To determine whether adiposity depots modulate vaspin levels and whether vaspin predicts type 2 diabetes (T2D) risk, through epidemiological and genetic analyses. We assessed the relationship of plasma vaspin concentration with incident and prevalent T2D and adiposity-related variables in 1) the Prospective Urban and Rural Epidemiology (PURE) biomarker substudy (N = 10,052) and 2) the Outcome Reduction with Initial Glargine Intervention (ORIGIN) trial (N = 7,840), using regression models. We then assessed whether vaspin is causally associated with T2D and whether genetic variants associated with MRI-measured adiposity depots modulate vaspin levels, using two-sample Mendelian randomization (MR).
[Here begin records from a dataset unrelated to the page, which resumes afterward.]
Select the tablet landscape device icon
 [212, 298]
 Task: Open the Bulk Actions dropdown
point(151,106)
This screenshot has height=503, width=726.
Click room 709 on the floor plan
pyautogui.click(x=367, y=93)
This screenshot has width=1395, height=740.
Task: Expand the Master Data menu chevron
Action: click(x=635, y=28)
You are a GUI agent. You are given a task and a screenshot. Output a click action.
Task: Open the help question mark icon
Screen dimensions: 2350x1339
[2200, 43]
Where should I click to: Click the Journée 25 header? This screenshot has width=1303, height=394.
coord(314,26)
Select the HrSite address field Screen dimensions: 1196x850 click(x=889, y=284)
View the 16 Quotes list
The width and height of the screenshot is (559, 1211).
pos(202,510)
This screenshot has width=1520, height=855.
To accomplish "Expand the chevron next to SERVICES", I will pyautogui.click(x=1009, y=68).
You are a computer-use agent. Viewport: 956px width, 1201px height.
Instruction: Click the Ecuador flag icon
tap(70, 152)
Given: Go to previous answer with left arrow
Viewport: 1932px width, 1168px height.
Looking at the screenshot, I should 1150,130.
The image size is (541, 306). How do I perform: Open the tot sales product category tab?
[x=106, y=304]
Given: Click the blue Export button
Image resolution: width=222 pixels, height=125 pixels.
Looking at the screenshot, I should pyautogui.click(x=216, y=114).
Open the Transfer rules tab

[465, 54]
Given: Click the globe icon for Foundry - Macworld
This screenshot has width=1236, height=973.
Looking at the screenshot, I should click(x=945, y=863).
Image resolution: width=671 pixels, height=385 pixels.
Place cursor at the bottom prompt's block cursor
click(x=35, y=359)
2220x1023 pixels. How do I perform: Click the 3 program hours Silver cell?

A 1-SD increase in circulating vaspin levels was associated with a 16% increase in incident T2D in the PURE cohort (hazard ratio 1.16; 95% CI 1.09-1.23; P = 4.26 × 10-7) and prevalent T2D in the ORIGIN cohort (odds ratio [OR] 1.16; 95% CI 1.07-1.25; P = 2.17 × 10-4). A 1-unit increase in BMI and triglyceride levels was associated with a 0.08-SD (95% CI 0.06-0.10; P = 2.04 × 10-15) and 0.06-SD (95% CI 0.04-0.08; P = 4.08 × 10-13) increase, respectively, in vaspin in the PURE group. Consistent associations were observed in the ORIGIN cohort. MR results reinforced the association between vaspin and BMI-adjusted T2D risk (OR 1.01 per 1-SD increase in vaspin level; 95% CI 1.00-1.02; P = 2.86 × 10-2) and showed that vaspin was increased by 0.10 SD per 1-SD decrease in genetically determined gluteofemoral adiposity (95% CI 0.02-0.18; P = 2.01 × 10-2). No relationships were found between subcutaneous or visceral adiposity and vaspin. These findings support that higher vaspin levels are related to increased T2D risk and reduced gluteofemoral adiposity, positioning vaspin as a promising clinical predictor for T2D.